Immagine di Marcello Minghetti per Ariminum Circus Stagione 1

Prolegomeni al Manifesto del Pop Management 22 – Leadership Pop. Opinion Piece di Roberto Veronesi

Torniamo ad occuparci di Leadership Pop grazie al contributo di Roberto Veronesi, Responsabile Comunicazione e Sviluppo risorse umane di Fondazione LINKS, che ha attraversato i mari tempestosi delle organizzazioni di grandi aziende come Fiat, Seat Pagine Gialle, Telecom, Iren e si è divertito a raccontare la cultura aziendale nel romanzo Qui non ride mai nessuno (2021).

 

POPLEADER, CHE FATICA!

Roberto Veronesi

CONTESTI E CAMBIAMENTI

“Ho visto cose che voi umani …” dice Rutger Hauer alias Roy Batty, in Blade Runner (1982 ) in una delle più indimenticabili scene del cinema di tutti i tempi.

Ed io, in quarant’anni circa di viaggio all’interno di grandi organizzazioni, ho visto i profondi mutamenti nella cultura, negli stili di leadership e di management, nei comportamenti premianti e premiati. Non ho visto “navi da combattimento in fiamme al largo dei bastioni di Orione”, ma certamente la possibilità di osservare, stupirmi e rielaborare, sì. Se facciamo un salto indietro, diciamo proprio intorno agli anni in cui usciva Blade Runner e ci confrontiamo con oggi, i cambiamenti e relativa velocità, intensità e imprevedibilità con cui si manifestano, segnano il passaggio continuo da un contesto, da un’“epoca” (per riprendere il termine flaubertiano utilizzato da Marco Minghetti nel post precedente) a quella successiva.

Come si afferma nella Premessa al Manifesto dello Humanistic Management il punto di partenza è proprio una “maniacale attenzione al contesto”. E come ci ricorda ancora Marco Minghetti il «principio fondamentale del Pop Management è un aprirsi al mondo fondato sulla trasparenza, condivisione di informazioni, opinioni ed esperienze con tutti gli stakeholder, clienti, partner, dipendenti, fornitori comunità locali, associazioni, fondazioni» (Prolegomeni 7).

Righe mostrate:
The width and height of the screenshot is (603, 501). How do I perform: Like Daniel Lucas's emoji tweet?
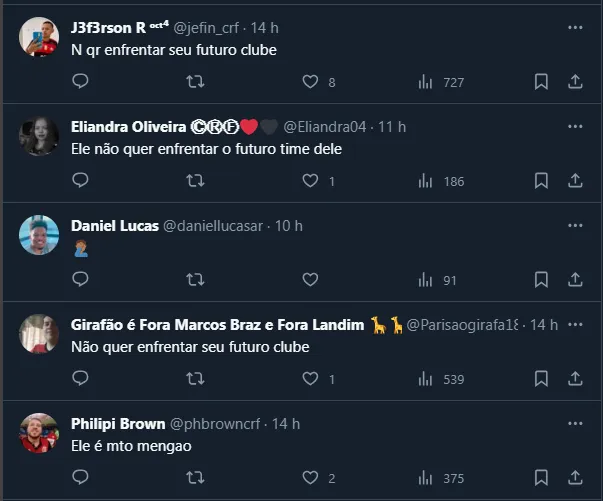click(310, 280)
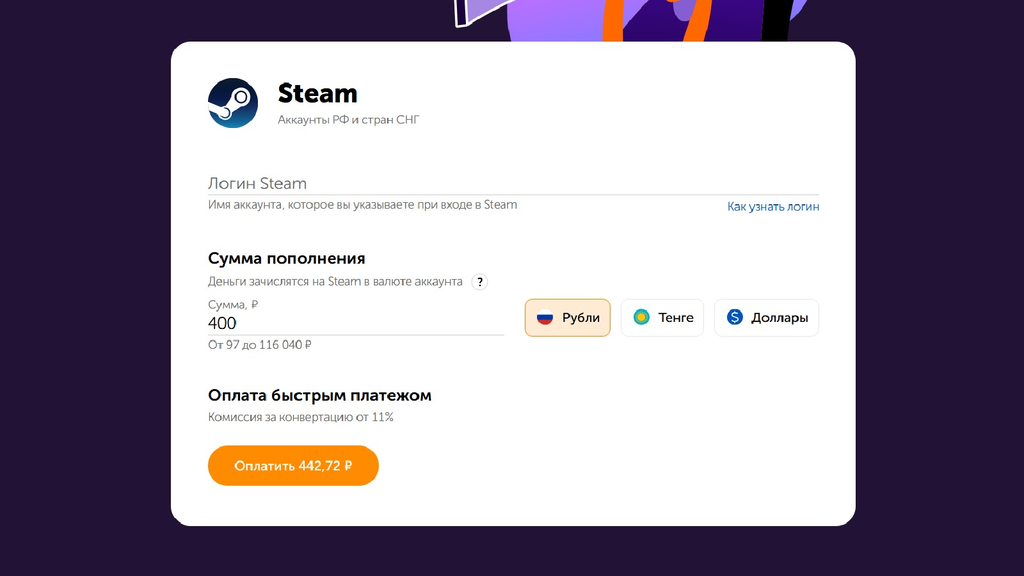Switch currency to Тенге
This screenshot has height=576, width=1024.
pyautogui.click(x=662, y=318)
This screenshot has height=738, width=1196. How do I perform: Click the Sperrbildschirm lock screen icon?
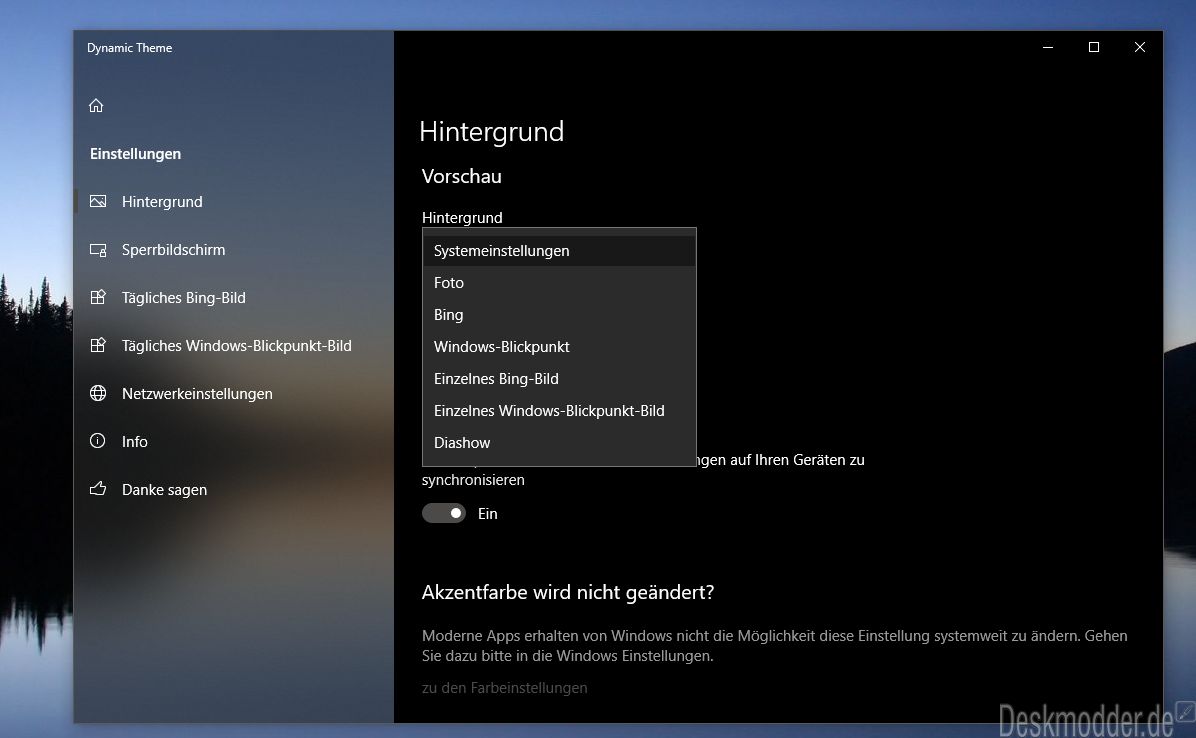click(98, 250)
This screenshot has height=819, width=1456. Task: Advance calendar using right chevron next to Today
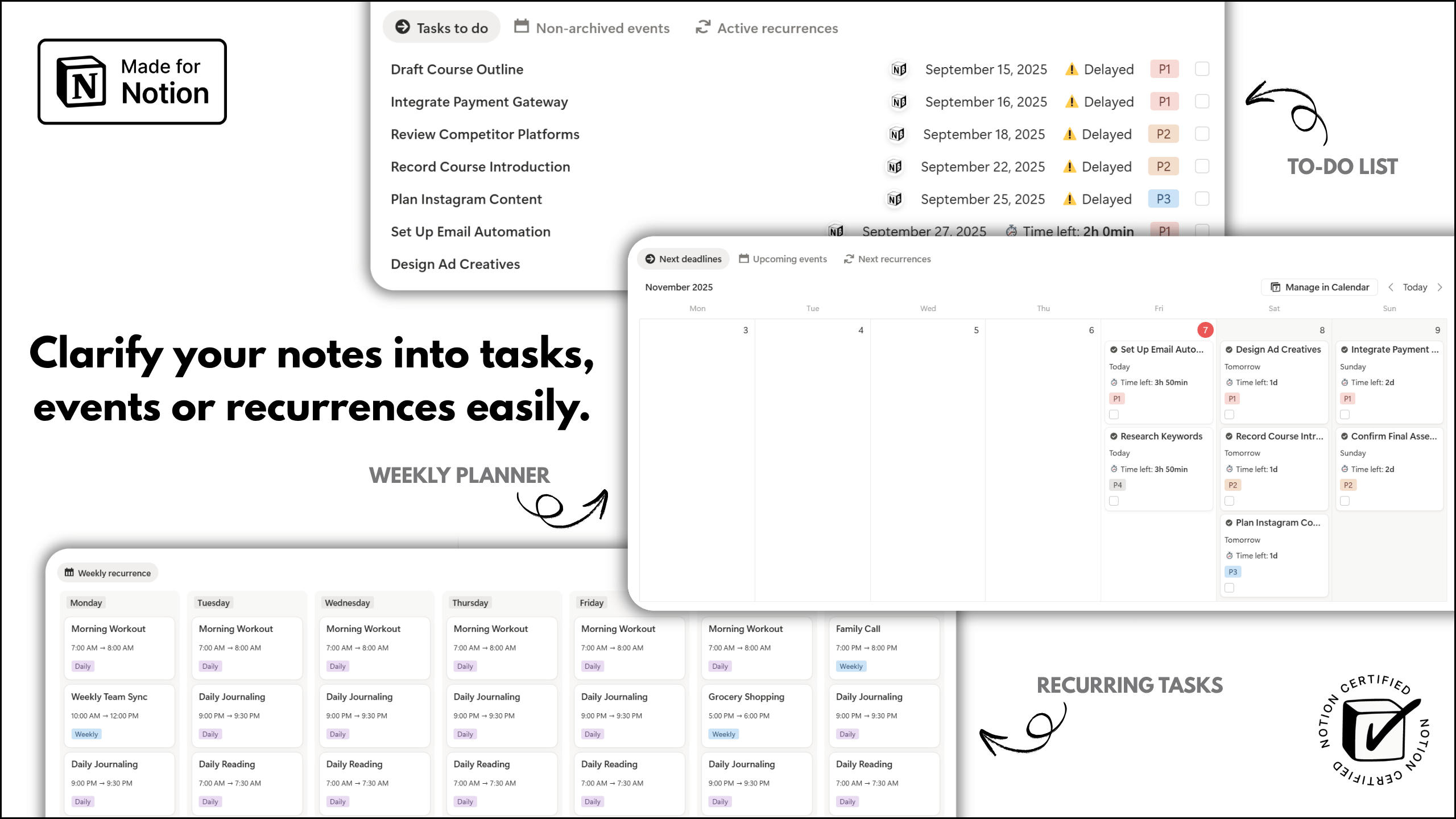(1440, 287)
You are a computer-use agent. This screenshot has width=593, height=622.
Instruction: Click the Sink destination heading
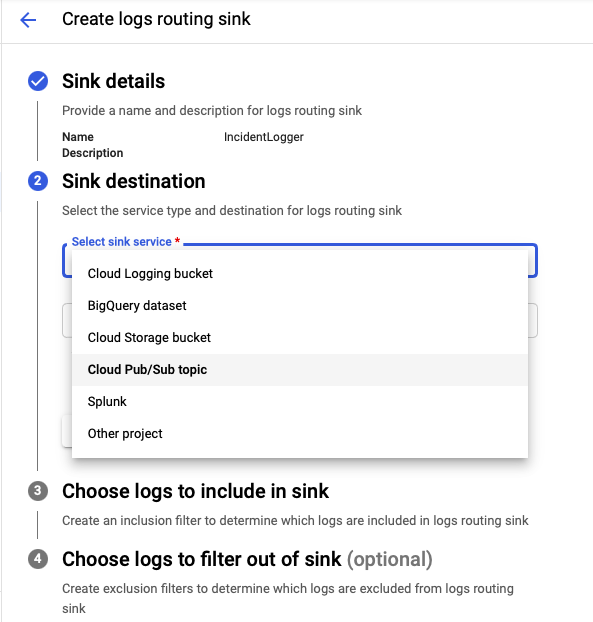pyautogui.click(x=134, y=181)
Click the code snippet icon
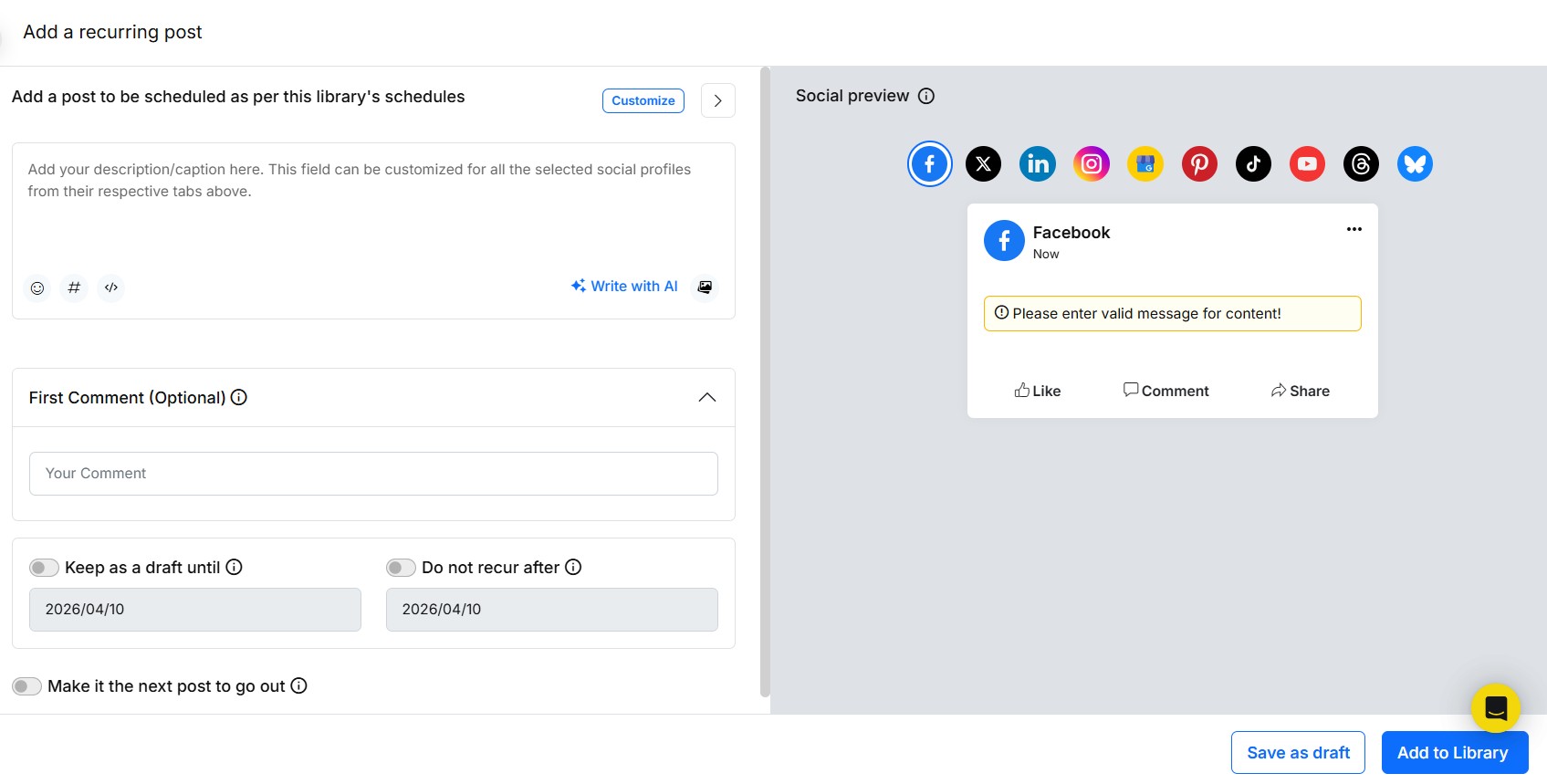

Obiettivo dell'esercizio: Secondo l'estratto fornito, quale ruolo ricopre Roberto Veronesi presso Fondazione LINKS?

Risposta al compito: È Responsabile Comunicazione e Sviluppo risorse umane.